Many years ago, I had the opportunity to travel across the country from Massachusetts to Montana. While I had often traveled across the country on family vacations, I had never driven through South Dakota. But on this trip I was able to see quite a bit of the state that makes up part of the Great Plains in the United States. Having lived near the city, I remember being struck by the vast expanses of what appeared to be uninhabited land. Rolling grasslands, without many trees, offered a view of the landscape that was as far as it was wide. I remember wondering why anyone would make a home in such a desolate place.

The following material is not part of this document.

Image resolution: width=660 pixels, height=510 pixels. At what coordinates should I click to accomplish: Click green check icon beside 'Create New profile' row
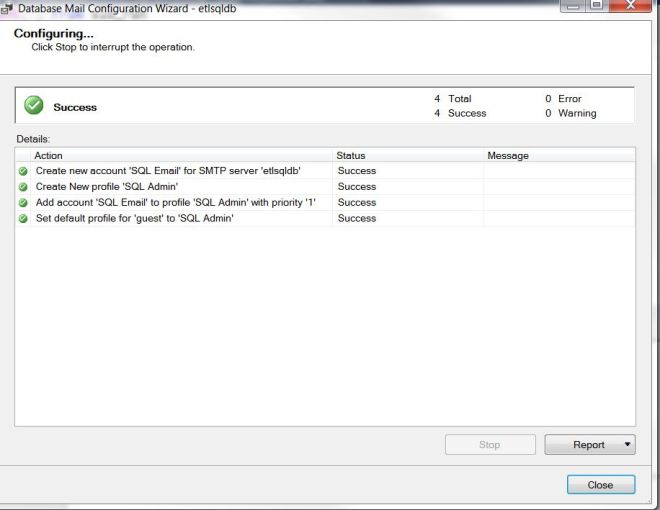(x=23, y=187)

Several years after this trip, I read Kathleen Norris’s book Dakota and marveled at her poignant description of this land. Her memoir both enticed me and made me wary of life in the Dakotas. The opening paragraphs of her book explain why:
“The high plains, the beginning of the desert West, often act like a crucible for those who inhabit them. Like Jacob’s angel, the region requires that you wrestle with it, before it bestows a blessing… This book is an invitation to a land of little rain and few trees, dry summer winds and harsh winters, a land rich in grass, and sky and surprises.”(1)
She concludes by saying that “the land and the sky of the West often fill what Thoreau termed our ‘need to witness our limits transgressed.’ Nature, in Dakota, can indeed be an experience of the holy.”(2)
It is here that Norris intricately connects a geographical place with the possibility for spiritual revelation, a phenomenon often termed “spiritual geography.” A spiritual geography is recognition of the intersection of one’s physical geography with an internal or spiritual geography. Norris describes, for example, the fierce independence of those who reside in the Dakotas and their fortitude in response to the harsh conditions of climate and terrain.
A sense of place, land, and geography also fills the pages of the Bible. There is hardly a description given of persons and events without also discussing the physical landscape. Particularly in the narrative of the Exodus from Egypt and the subsequent sabbatical in the wilderness, one is struck by how much the geography functions as a character in the grand story of the redemption of Israel. It is the wilderness, this wild place of drought and barrenness that God chooses as a place for revelation. In fact, throughout the spiritual geography of Scripture, God consistently shows up in arid regions—in the brutality of loss, the determination of suffering, and the thirst for healing.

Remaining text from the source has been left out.